The decision to bring the issue forward would save city staff time from devising several details of the different options that have been identified for the .7-acre property, if a majority of the Council supports the sale. The city recently determined that the Council could approve six possible actions for the property at the northeast corner of the intersection of S.E. 32nd Street and 74th Avenue S.E. Since the land was acquired by eminent domain in the 1960s, the city has to pay its water utility if it plans to keep the lot and not use it for its intended purpose. The city’s options include keeping the land as an open space by buying it from the water utility, selling the single parcel or subdividing it into three for private development, or creating an alternative and demonstrative work-force housing development.

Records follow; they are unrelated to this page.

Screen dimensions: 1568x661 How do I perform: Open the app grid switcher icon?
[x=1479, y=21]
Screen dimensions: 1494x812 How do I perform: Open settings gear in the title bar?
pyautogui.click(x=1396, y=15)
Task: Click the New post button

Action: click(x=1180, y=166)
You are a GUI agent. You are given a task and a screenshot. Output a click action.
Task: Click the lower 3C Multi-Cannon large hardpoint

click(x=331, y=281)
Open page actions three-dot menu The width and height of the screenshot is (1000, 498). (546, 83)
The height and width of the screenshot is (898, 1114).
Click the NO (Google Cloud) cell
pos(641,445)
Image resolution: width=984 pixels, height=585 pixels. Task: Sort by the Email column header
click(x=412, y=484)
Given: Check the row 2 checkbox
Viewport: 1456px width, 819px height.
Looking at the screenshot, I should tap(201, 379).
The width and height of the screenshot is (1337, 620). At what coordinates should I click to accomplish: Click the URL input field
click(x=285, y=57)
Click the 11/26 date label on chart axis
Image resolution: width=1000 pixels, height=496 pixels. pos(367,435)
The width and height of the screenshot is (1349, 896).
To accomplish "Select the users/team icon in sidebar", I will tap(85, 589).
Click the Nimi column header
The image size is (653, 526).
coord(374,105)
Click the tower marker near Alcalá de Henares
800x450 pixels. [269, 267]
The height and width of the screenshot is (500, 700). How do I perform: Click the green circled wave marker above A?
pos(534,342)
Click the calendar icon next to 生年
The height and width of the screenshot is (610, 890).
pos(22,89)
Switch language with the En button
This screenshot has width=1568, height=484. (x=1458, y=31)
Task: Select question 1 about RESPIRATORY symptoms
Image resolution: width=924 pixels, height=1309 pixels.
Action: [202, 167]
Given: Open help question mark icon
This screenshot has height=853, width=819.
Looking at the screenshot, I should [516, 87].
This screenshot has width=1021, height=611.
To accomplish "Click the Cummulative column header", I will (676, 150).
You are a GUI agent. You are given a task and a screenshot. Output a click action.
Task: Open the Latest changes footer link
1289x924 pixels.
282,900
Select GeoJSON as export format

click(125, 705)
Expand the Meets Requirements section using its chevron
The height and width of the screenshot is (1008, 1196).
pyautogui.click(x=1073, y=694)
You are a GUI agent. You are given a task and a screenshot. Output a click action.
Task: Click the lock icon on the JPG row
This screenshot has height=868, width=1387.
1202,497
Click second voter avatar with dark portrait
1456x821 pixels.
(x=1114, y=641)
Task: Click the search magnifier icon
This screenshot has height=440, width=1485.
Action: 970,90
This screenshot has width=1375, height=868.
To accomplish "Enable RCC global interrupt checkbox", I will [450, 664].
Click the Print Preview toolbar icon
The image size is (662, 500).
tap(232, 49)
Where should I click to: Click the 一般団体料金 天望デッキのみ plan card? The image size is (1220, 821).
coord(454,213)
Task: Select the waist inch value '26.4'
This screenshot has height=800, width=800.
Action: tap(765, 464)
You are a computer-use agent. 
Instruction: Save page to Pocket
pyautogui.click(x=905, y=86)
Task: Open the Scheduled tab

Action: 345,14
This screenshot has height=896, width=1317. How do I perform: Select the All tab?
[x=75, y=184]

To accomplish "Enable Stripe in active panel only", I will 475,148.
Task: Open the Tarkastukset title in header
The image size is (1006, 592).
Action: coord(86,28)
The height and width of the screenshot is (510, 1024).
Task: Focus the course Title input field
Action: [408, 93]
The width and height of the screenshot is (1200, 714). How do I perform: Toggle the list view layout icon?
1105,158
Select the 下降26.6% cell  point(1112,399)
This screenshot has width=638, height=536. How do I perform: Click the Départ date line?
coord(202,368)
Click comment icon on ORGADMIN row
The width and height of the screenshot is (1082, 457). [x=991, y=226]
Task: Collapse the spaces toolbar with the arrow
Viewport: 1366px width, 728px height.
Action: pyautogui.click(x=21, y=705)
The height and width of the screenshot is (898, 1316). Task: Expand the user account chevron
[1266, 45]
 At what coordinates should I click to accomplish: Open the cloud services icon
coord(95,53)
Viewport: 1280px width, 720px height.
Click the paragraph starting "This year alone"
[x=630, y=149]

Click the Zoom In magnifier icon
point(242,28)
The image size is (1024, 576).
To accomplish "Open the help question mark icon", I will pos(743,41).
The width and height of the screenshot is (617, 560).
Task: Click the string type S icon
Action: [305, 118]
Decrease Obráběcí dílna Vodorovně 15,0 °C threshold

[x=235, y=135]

According to city manager Rich Conrad, he expects the Council to discuss the surplus property for the next two meetings, giving the public one opportunity to make comments before the Council at the meeting on Monday. During the following meeting on July 7, the Council may make a motion regarding what should be done with the property, he said.

Toward the end of Council’s last meeting, Deputy Mayor El Jahncke said he did not want to see city staff waste their time devising alternatives if the Council does not plan to take a serious look at them all.

“When the outcome is already determined, there is no need to drag it out and do a process,” said El Jahncke during the last Council meeting. “We are going to declare it a surplus, sell it outright and give the money back to the utility fund.”

Money received from selling the property could be used to purchase and construct an emergency well facility planned for Rotary Park.

In December, the Council tabled a motion to surplus the property. Councilmembers said they wanted to hear from the neighborhood and the community at large before they made a decision to surplus the land, sell it or use it as a demonstrative workforce-housing project. In the following months, several neighbors and First Hill residents voiced opposition to an alternative housing development getting built in their neighborhood.

A few Councilmembers were shocked to hear that the tabled motion would be brought up again during the June 16 meeting because it contradicted the Council’s previous promise to gather public input. Councilmember Dan Grausz, who is vacationing in Italy but lives in the First Hill neighborhood, will miss the next meeting. He said he would be back for the July meetings, and he wants some form of public input process to occur if what was previously promised is reneged.

“I think the Council had agreed to go through a process and still needs to go through some sort of process,” Grausz said when contacted by telephone last week. “I don’t want to short circuit the process. We need to come up with a satisfactory alternative.”

Councilmember Mike Cero said he wanted to use this incident to revisit the section of the city’s comprehensive plan that calls for alternative housing developments as property becomes available. Cero said that the city has continually rejected multi-family housing projects near or in single-family neighborhoods or parks.

“The Island has a history that is counter to that paragraph, or section 3.11 of the comprehensive plan. Yet we have another project, this time on First Hill, that folds because of public pressure,” Cero said.

First Hill resident Matt Leibsohn said he expects many from the neighborhood to attend the next couple of meetings and he is satisfied that the demonstrative housing project may not move forward.

“I am trying to get as many neighbors to voice their opinions about this,” Leibsohn said. “I have an appreciation that the Council recognizes that high-density housing on that particular piece of property is not a good thing for the neighborhood, and they are listening to the majority of the neighborhood.”